|City Council Reverts To Fiscally
Irresponsible Behavior #1
March 25, 2006
After a couple of years of acting like a responsible legislative body providing good stewardship of public funds, the Richmond City Council, sometimes aided or at least enabled by staff, seems to have taken a turn for the worse, returning to the type of practices and spending patterns that caused a fiscal train wreck not so long ago. This is the first of several pieces about fiscal sloppiness the City Council seems to be falling into.
In a 5-4 vote on March 21, 2006, with Butt, Thurmond, Anderson and Viramontes dissenting, the City Council voted to appropriate $200,000 to a group of unspecified individuals to, in turn; distribute unspecified amounts of money to seven organizations to be used for anti-violence programs as recommended by the Black-on-Black Crime Summit held June 4, 2005.
The agenda item placed by Councilmember John Marquez that resulted in the allocation was listed as “Discuss Richmond’s Black-on-Black Crime Summit Recommendations.” There was no request for funding indicated on the agenda or any indication that this was an action item. Attached to the Agenda Request Form in the Council packet was the “Executive Summary” of the Black-on-Black Crime Summit that included under “Recommendations,” the following paragraph:
I need the city support to continue to go out and attract outside private outside capital to bring to the City of Richmond. The estimated cost to launch the above projects is $375,000. I need the city to provide $200,000 and we will raise the remaining $175,000 from the private sector.

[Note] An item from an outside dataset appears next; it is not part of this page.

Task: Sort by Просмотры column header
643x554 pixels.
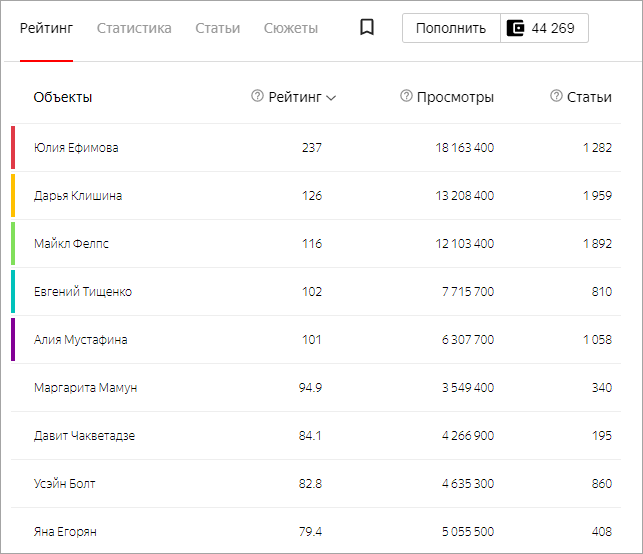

According to the Executive Summary, the participating organizations include:
It is not clear who “I’ and “we” are from the written information presented to the City Council in the Agenda Packet, but based on the testimony at the meeting, the “I” appears to be the Rev. Andre Shumake, and according to a March 15 West County Times story, the “we” is “a group of Richmond ministers,” presumably the fourteen clergy listed as the Richmond Improvement Association, which describes itself as:
The Richmond Improvement Association (RIA) was formed in 1999 to help improve the quality of life in Richmond, California through community organizing projects designed to build a more peaceful and prosperous community. Under the leadership of Reverend Andre Shumake, the coalition of Richmond churches, partnering nonprofit organizations and concerned citizens…
Now, what’s wrong with this picture? A group of respected ministers led by one of their own who has received numerous awards for community projects takes the initiative to address a chronic problem of Richmond homicides that disproportionately affect the African-American community. This may be a case of doing the right thing the wrong way. Consider:
Taking time to
learn about a charity before you donate can go a long way to making
sure that the nonprofit organization and cause match your
intentions. However, researching charities can be daunting when you
consider that there are more than 700,000 federally recognized
nonprofit organizations - nearly 150,000 of them in California - and
no official "seal of approval" issued.
California law requires charities and commercial fundraisers to register with the Attorney General's Office and to file financial disclosure reports. All charities must file the Annual Registration Renewal Fee Report, and those with gross revenue or assets of $25,000 or more must file annual Form 990 financial reports with the Attorney General's Registry of Charitable Trusts.
Again, my criticisms are not about Rev. Shumake or the clergy who testified passionately last Monday night, nor is it about the programs or the at-risk individuals who could benefit. My criticism is for a City Council that should know better than to act hastily and irresponsibly to spend substantial public funds on an unsolicited proposal without critical information.
What the City Council did is commonly known as “political pandering,” which is what a politician does when he or she pushes bad ideas to please interest groups. The word “pander,” which in this case is used politically, has an interesting derivation. It has two dictionary meanings: (1) to indulge somebody's weaknesses or questionable wishes and tastes (tired of pandering to their children's demands), and (2) to procure sexual favors for somebody (commonly known as pimping). The term dates to at least the 14th Century (Pandare, character in Chaucer's Troilus & Criseyde who procures Criseyde for Troilus).